La longueur des flèches représente la qualité de représentation sur le plan factoriel.

  • Longue flèche → la variable est bien représentée, proche du plan choisi (Dim1 × Dim2)

  • Courte flèche → variable mal représentée, sa variance est surtout sur d’autres axes

Exemple pratique :

  • Day_6_EPI : longue flèche → forte contribution aux axes principaux

  • Day_7_PE : courte flèche → beaucoup de variance sur axes non représentés (Dim3, Dim4…)


L’orientation des flèches, vue par l’angle entre flèches traduit la corrélation entre variables :

  • Angle proche de 0° → corrélation positive forte

  • Angle proche de 180° → corrélation négative forte

  • Angle proche de 90° → variables indépendantes

Ici les flèches proches traduisent des types cellulaires avec profils similaires, et des flèches perpendiculaires traduisent des types cellulaires différents ou jours éloignés.


Sur le cercle de corrélation Day_3 et Day_4 ont des flèches longues et fortement orientées verticalement (Dim 2). Cela indique qu’elles contribuent de manière significative à l’axe 2.

head(pca.data$ind$coord)
       Dim.1       Dim.2       Dim.3         Dim.4       Dim.5
1 -0.8860388 -0.05653948 -0.05987579  0.0326202352  0.03833300
2 -0.6057873  0.10852636 -0.12243416 -0.0690008780 -0.10503767
3 -0.3699260 -0.31957924  0.03212768  0.1043982993  0.31567397
4 -0.5063049  0.11052344 -0.11409912 -0.1403434496  0.02666491
5 -0.6891486 -0.07722587 -0.02877404  0.0005839167 -0.07581851
6 -0.7792027  0.06145232 -0.06881027  0.0769645114 -0.05851516
fviz_pca_ind(pca.data,  col.ind="cos2") +
  scale_color_gradient2(low="blue", mid="white", high="red", midpoint=0.50) +
  theme_minimal()

# Filtrer les individus avec cos² > 50%
ind_cos2 <- apply(pca.data$ind$cos2, 1, max) > 0.5

# Filtrer les variables avec cos² > 50%
var_cos2 <- apply(pca.data$var$cos2, 1, max) > 0.5

# Créer un graphique combiné des individus et des variables
fviz_pca_biplot(pca.data,
                select.ind = list(cos2 = 0.5), # Sélectionner les individus avec cos² > 50%
                select.var = list(cos2 = 0.5), # Sélectionner les variables avec cos² > 50%
                repel = TRUE, # Éviter le chevauchement des étiquettes
                title = "Biplot des Individus et des Variables (cos² > 50%)",
                col.ind = "blue", # Couleur des individus
                col.var = "red", # Couleur des variables
                geom.ind = "point"  
)

5. Représentation des individus

Que révèle la position des individus sur le plan des deux premiers axes (proximité, similarité, groupes, outliers) ?
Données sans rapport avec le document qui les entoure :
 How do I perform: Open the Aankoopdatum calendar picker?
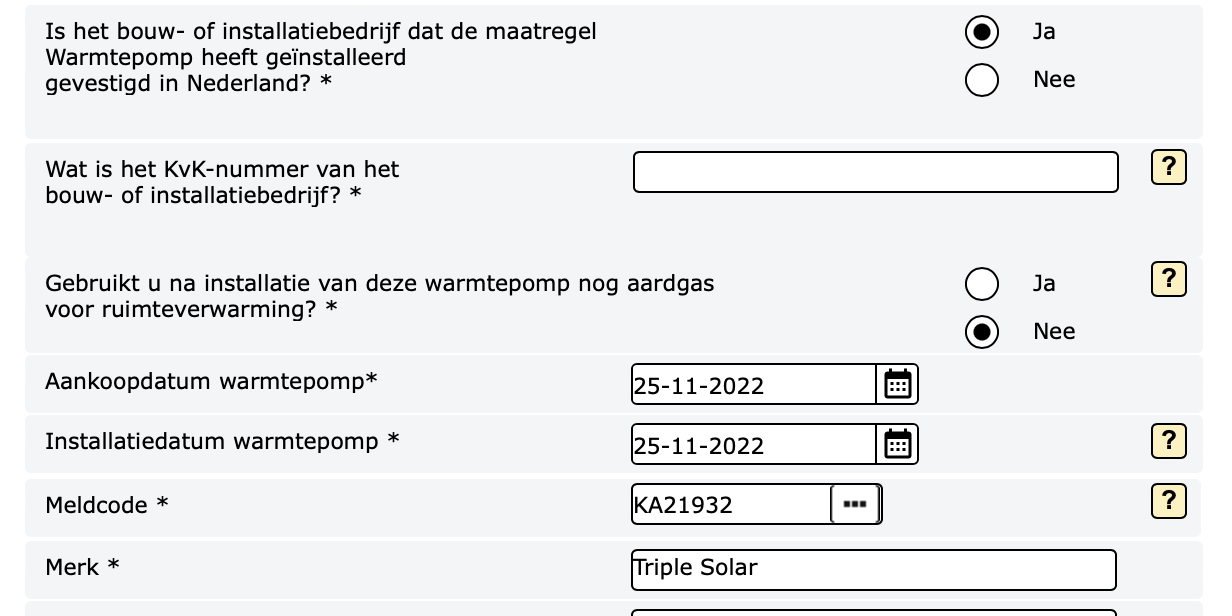[x=898, y=384]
Nous analysons la position des individus (gènes) sur le plan des deux premières composantes principales de l’ACP (Dim1 et Dim2) afin de comprendre leur similarité, la formation de groupes et la présence d’outliers.

  • Deux gènes proches dans le plan ont des profils d’expression similaires sur les 12 conditions.
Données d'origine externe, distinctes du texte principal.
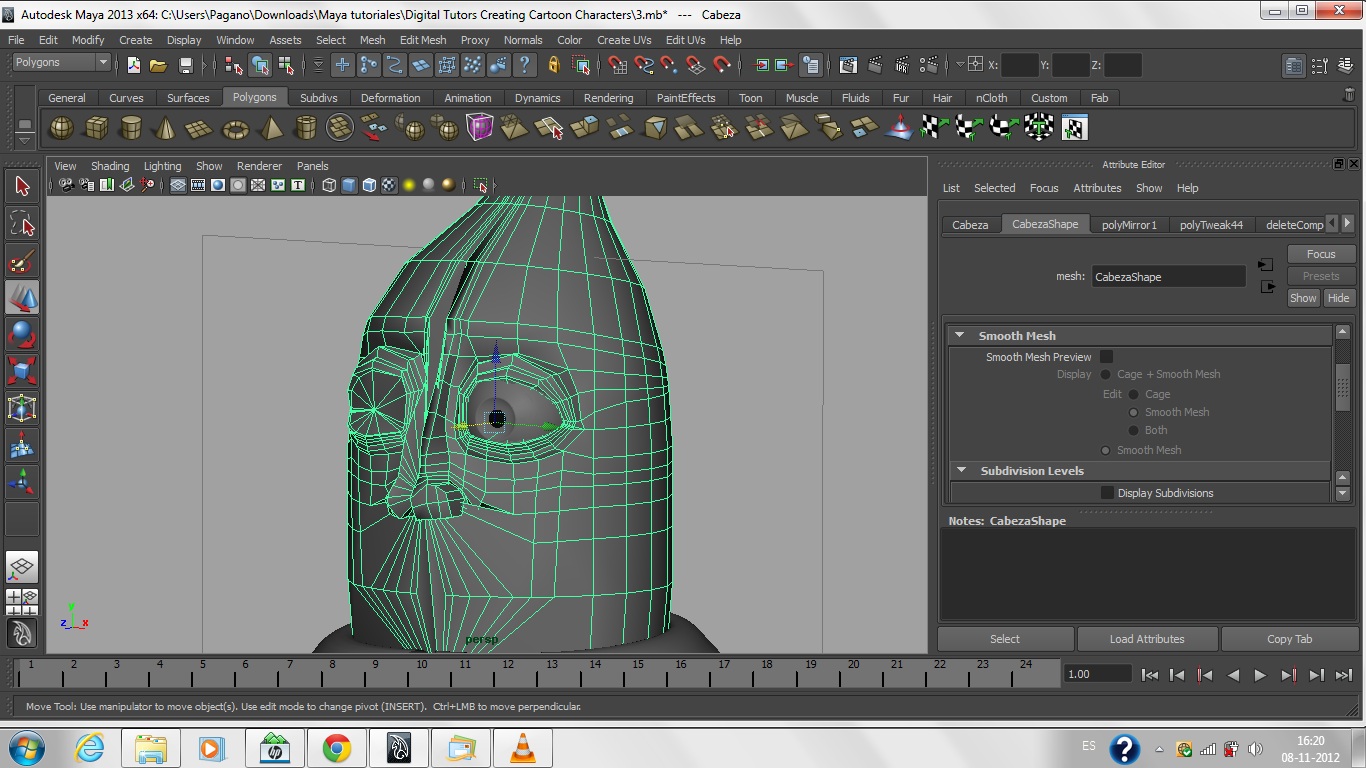Choose the Scale tool in toolbox
Viewport: 1366px width, 768px height.
[x=22, y=371]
  • La distance euclidienne dans le plan factoriel reflète la similarité après réduction de dimension.

  • Gènes éloignés : expression spécifique ou extrême dans certaines conditions. Peuvent représenter des marqueurs spécifiques ou des variations expérimentales.

  • Le cos² mesure la qualité de représentation d’un gène sur le plan Dim1 × Dim2 :

    • cos² > 0.5 → bien représenté, interprétation fiable (on a uniquement représenté ces individus)

    • cos² faible → beaucoup de variance sur d’autres axes

En conclusion, la projection des gènes sur le plan factoriel permet de visualiser la structure globale des profils d’expression, d’identifier des groupes cohérents, et de mettre en évidence les gènes spécifiques ou outliers, tout en restant justifiée par la variance expliquée et le cos².

Ici beaucoup de points sont concentrés proche de l’origine, sachant que cos² > 0.5. La position est bien représentée sur ce plan. Autrement dit, la position à proximité de l’origine est fiable, pas un artefact dû au choix du plan. La plupart des individus (genes) ont donc une expression relativement constante à travers les conditions.

Références

Petropoulos, S., Edsgärd, D., Reinius, B., Deng, Q., Panula, S. P., Codeluppi, S., Reyes, A. P., Linnarsson, S., Sandberg, R., et Lanner, F. (2016). Single-cell RNA-seq reveals lineage and X chromosome dynamics in human preimplantation embryos. Cell 165: 1012‑1026.